In 2016, political firm Cambridge Analytica, working on behalf of President Trump's campaign, gathered the personal information of 87 million Facebook users.

Mark Zuckerberg has had an interesting couple of days as he faces questioning from United States senators regarding digital privacy following the Cambridge Analytica scandal.

He also said he was not familiar with what various media reports call "shadow profiles", collections of data assembled on Facebook users that they have no knowledge of or control over.

Three senators introduced privacy legislation on Tuesday that would require users' permission to collect and share their data.

Facebook Chief Operating Officer Sheryl Sandberg told NBC News on Thursday that Facebook users could have to pay to completely opt out of their data being used to target them with advertising. I performed a simple five-minute browsing test last week that included visits to various sites - but not Facebook.

Ali Mogharabi: CEO and co-founder of Facebook Mark Zuckerberg testified in front of Congress yesterday and answered questions about the latest data breach issue that involved Cambridge Analytica.

But when asked if his data had been improperly used he replied: "Yes" and gave no further details.

Mr Zuckerberg, who, at 33, runs a multi-billion-dollar company with some two billion users, accepted personal responsibility for the leak of users' data and vowed that the company will do better in guarding such information.

Zuckerberg faced questions about the future of his company.

Lauren Davis, an employee at Virginia Mason, isn't sure how she feels about Facebook's user data scandals.

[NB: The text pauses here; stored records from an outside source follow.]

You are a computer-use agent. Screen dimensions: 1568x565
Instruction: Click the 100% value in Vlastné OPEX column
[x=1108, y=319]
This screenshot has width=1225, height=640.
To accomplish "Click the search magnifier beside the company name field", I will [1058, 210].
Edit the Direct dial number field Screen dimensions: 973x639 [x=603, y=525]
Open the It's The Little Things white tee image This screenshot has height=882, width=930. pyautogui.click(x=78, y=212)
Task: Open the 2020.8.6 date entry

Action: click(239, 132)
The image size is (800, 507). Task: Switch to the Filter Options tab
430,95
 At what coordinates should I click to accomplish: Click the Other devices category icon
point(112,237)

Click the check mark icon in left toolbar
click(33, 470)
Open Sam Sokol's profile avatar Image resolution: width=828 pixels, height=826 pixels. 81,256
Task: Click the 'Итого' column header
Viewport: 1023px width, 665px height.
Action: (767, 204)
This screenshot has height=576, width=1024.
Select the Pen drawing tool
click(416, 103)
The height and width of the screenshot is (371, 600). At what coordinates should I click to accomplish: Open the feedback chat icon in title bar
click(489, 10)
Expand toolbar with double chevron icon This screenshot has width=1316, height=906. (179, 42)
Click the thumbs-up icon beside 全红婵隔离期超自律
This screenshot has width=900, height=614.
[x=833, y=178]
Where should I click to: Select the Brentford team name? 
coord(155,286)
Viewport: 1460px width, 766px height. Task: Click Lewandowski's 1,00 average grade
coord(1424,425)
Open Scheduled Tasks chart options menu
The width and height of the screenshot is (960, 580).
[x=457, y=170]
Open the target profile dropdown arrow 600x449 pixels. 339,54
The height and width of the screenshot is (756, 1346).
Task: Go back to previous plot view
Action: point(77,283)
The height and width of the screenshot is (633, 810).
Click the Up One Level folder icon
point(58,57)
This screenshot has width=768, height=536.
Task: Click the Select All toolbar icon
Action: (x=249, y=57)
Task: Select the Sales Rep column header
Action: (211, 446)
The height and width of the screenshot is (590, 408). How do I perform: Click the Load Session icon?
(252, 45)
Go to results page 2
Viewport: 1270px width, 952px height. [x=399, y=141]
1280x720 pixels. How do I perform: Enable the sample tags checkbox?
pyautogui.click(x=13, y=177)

Facebook shares closed up 1.2 percent on Wednesday after dips earlier in the day.

Many people couldn't believe that USA lawmakers who regulate technology have such a loose grasp on how things work.

It was the first of two marathon hearings; the second will be before the House Energy and Commerce Committee.

Mark Zuckerberg said, "I think it's pretty much impossible". One said information was likely shared after a friend logged in and another said they were not affected.